The Warring Triad appear in Final Fantasy XIV: Heavensward in the form of statues on the floating continent Azys Lla, who are virtually identical to the original sprites in appearance. A series of side quests allows players to fight them to earn powerful weapons. In this appearance, they are depicted as elder primals awakened by the expansion's antagonist Thordan VII, who sought their power after becoming a primal himself. They are given names based on notes from original concept artwork that ended up unused in Final Fantasy VI. The Fiend is named Sephirot, the Goddess Sophia and the Demon Zurvan.

== Reception and legacy ==
In its review of the Game Boy Advance release, IGN says Final Fantasy VIs "cast of characters is huge and varied, and though several of them do draw from traditional RPG archetypes, this was the game that helped define those archetypes in the first place". In the GameSpy review of the Game Boy Advance version, it is said that "the large cast of characters, that is one of this game's hallmarks, is most impressive because of their individuality, both from a story and from a gameplay perspective, as well as the amount of effort that was put into exploring their personalities, motivations, and histories". Nintendo Power described the characters as some of the more memorable Final Fantasy protagonists ever, citing the ending's great character moments.

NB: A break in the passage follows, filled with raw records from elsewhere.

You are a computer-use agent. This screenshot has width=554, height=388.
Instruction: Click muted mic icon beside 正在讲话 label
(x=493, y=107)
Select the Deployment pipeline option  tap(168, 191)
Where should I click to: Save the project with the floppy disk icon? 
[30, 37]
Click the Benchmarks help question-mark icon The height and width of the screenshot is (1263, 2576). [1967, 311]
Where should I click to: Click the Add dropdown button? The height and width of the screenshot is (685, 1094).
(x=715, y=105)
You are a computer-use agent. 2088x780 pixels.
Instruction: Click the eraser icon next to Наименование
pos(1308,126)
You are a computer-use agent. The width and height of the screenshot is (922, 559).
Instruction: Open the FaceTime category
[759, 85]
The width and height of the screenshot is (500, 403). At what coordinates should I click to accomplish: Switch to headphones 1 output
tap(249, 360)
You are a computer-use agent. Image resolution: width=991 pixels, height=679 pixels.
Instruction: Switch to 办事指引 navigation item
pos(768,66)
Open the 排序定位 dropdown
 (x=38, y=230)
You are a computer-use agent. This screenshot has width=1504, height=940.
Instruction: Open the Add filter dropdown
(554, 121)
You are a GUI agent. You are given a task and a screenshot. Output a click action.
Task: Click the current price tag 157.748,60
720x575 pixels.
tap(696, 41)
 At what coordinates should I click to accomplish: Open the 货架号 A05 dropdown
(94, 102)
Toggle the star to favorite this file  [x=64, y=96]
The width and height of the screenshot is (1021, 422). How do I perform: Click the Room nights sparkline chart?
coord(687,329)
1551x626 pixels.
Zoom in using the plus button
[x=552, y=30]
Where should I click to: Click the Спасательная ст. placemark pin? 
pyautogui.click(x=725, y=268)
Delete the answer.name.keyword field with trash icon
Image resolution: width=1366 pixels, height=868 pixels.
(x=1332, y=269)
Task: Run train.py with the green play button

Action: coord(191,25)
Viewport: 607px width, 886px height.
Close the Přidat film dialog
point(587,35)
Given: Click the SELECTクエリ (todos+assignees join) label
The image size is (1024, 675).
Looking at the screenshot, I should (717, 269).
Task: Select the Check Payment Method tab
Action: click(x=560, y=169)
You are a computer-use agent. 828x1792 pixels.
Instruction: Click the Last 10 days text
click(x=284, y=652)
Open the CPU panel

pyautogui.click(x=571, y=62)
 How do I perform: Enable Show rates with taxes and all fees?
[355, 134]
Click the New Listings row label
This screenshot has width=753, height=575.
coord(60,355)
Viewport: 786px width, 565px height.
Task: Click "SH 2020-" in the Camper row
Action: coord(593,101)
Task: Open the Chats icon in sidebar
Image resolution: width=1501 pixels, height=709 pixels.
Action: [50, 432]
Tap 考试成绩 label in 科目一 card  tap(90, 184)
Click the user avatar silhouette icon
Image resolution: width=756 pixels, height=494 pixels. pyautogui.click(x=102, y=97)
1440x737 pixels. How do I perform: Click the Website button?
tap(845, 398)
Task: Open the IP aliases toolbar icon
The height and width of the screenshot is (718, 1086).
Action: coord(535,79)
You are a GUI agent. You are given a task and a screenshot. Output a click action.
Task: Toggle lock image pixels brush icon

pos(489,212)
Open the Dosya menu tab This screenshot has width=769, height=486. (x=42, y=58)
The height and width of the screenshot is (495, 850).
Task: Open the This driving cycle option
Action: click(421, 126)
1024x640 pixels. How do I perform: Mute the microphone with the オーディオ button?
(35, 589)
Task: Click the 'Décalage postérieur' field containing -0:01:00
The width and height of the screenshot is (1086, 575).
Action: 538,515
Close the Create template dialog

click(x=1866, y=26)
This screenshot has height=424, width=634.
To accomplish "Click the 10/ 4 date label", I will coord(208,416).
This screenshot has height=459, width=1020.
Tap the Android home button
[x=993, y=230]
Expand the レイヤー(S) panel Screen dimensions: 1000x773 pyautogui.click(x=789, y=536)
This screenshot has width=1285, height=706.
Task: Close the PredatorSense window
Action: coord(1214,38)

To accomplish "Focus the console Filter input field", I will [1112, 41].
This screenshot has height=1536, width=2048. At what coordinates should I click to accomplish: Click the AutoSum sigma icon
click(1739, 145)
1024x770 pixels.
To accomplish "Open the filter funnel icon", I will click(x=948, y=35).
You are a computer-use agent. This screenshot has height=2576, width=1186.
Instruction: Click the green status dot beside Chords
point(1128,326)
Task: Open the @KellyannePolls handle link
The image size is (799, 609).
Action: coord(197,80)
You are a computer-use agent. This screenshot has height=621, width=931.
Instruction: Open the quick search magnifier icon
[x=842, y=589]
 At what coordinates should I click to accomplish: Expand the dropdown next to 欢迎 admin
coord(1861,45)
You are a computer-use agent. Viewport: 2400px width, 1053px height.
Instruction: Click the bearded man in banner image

Several characters from the game have received standalone praise, such as Kefka who has been repeatedly named one of the franchise's greatest villains. In 2008, IGN placed him sixth on their list of the "Top 25 Final Fantasy Characters" with similar sentiments, but also included several other characters from Final Fantasy VI on the list. Ultros, who placed twenty-fourth, was praised for bringing "much needed" comic relief for the title, described as being augmented by Ted Woolsey's translation for the North American localization. Celes placed fourteenth, and was stated as providing one of the greatest memorable scenes and musical pieces in the game through the impromptu opera scene. Setzer placed twelfth, described as having "that most crucial of qualities in a hero, an unshakable sense of humor", as well as introducing the Gambler job class that would appear in later titles in the series. Nintendo Power listed Shadow as one of the best ninjas on Nintendo consoles. In an article on Dissidia Final Fantasy, IGN editor Ryan Clements called Terra one of the most recognizable and well-loved characters to join the army of Cosmos. In another poll the same year, eight of the characters – Locke, Edgar, Celes, Setzer, Terra, Shadow, Sabin, and Relm – were named among the fifteen most popular characters in the Final Fantasy series. In 2012, IGN made a list of their all-time favorite Final Fantasy characters, and included Celes, Edgar, Kefka, Locke, and Ultros.